Le groupe n’en oublie pas pour autant ses gros riffs bien groovy du précédent opus et en rajoute une couche si bien qu’on pourrait songer à du Nu Metal. Ces riffs sont enchainés par de nombreux voir TROP nombreux refrains entrainants. Tout au long de l’écoute, il n’est pas rare de pressentir des transitions couplet/refrain ou refrain/pont plusieurs fois semblables d’un titre à l’autre. Faites dans l’efficace sans pour autour tourner en rond ! Sinon vos gimmicks de finir une phrase avec le chant seul pour repartir ensemble notamment sonneront fades écoute après écoute.

Chronique du neuvième album d'ARCHITECTS : For Those That Wish to Exist

Pochette For Those That Wish to Exist par THE ARCHITECTS

Le point fort

Le point fort en termes d’évolution palpable dans le son du groupe se situe au niveau du chant. Il est majoritairement clair avec beaucoup de douceur. Ce parti pris n’en retire cependant pas autant d’agressivité au niveau des paroles. On peut y voir apparaitre une forme de maturité voire de sagesse d’un groupe qui aujourd’hui connait l’adversité, la perte et les tristesses de cette vie humaine. Le scream quant à lui est privilégié pour les refrains ou bien au travers de feats, quoi que cela dépend des cas.

Les featurings se bousculent à l’entrée avec Winston McCall (PARKWAY DRIVE) dans « Impermanence », Mike Kerr (ROYAL BLOOD) dans « Little Wonder » et Simon Neil (BIFFY CLYRO) dans « Goliath ». Une nouvelle fois l’album a été autoproduit par le groupe ce qui me surprend toujours autant.
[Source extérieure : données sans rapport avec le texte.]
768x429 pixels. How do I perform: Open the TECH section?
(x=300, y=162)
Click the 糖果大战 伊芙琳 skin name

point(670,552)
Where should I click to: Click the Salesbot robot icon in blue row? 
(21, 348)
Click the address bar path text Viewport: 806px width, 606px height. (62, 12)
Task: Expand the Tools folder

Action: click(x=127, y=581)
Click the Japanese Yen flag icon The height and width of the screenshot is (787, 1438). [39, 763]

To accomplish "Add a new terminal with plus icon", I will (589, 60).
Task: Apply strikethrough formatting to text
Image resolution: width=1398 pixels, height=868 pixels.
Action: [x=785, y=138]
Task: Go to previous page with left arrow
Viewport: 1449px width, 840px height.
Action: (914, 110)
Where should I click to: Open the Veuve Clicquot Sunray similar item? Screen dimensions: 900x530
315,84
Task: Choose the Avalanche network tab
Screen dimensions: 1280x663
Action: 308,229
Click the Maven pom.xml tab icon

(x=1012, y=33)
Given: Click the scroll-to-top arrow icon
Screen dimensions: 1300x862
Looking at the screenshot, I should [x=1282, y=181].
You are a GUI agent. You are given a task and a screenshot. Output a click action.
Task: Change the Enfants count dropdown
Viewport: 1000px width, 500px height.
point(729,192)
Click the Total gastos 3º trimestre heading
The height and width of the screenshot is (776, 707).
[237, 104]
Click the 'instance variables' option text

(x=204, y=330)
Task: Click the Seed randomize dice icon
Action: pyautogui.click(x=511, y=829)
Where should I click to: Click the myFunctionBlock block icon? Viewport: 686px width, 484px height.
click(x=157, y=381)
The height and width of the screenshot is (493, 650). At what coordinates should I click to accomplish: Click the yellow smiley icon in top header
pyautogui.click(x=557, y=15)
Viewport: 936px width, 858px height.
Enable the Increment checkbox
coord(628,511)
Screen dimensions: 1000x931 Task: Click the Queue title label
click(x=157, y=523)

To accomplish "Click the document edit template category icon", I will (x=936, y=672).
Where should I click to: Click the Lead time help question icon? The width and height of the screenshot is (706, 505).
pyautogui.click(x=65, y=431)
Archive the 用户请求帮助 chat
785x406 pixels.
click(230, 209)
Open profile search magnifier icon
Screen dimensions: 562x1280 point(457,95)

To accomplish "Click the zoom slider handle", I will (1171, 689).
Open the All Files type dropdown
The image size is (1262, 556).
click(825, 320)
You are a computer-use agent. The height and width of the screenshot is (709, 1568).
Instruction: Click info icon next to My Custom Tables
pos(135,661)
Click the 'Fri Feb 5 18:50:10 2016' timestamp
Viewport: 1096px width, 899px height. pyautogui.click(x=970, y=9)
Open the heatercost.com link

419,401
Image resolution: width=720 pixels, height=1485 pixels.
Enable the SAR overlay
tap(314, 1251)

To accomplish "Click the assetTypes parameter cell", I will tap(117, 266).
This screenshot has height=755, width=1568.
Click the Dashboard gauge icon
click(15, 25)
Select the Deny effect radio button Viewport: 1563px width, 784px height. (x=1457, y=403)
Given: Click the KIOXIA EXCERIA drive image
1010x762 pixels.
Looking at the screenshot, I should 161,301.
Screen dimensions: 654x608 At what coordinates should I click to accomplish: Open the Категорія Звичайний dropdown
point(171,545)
Tout dans la prise de son, le mix et le mastering est maitrisé avec une grande précision. La maitrise est totale !

Le verdict

ARCHITECTS n’a pas réalisé une pâle copie de LINKIN PARK comme beaucoup aimeraient l’entendre. Il faut plutôt voir cet album comme une appropriation du groupe des différents codes que la scène musicale nouvelle génération a su mettre à profit à tous les styles. Car beaucoup de personnes oublient une chose. Les artistes sont passionnés de musique et ont une diversité d’écoute importante. Cela va de POST-MALONE à PARKWAY DRIVE en passant par BRING ME THE HORIZON, ce qui alimente leurs propres compositions. Et il existe bon nombre de groupes essayant de faire du revival pop punk à la AVRIL LAVIGNE à ce jour ! Vous les croiserez sur vos posts sponsorisés Facebook préférés ayant pris un train en retard.

Un groupe de Metalcore en 2021 ne trouvera pas autant de public que dans les années 2000 s’il réitérait la même brutalité froide et acharnée albums après albums. Les fans sont de plus en plus exigeant et tendent de plus à plus à créer deux clans. Celui des puristes (les plus minimes) et ceux aimant la progression moderne. Le publique d’ARCHITECTS a grandi avec eux mais pas seulement.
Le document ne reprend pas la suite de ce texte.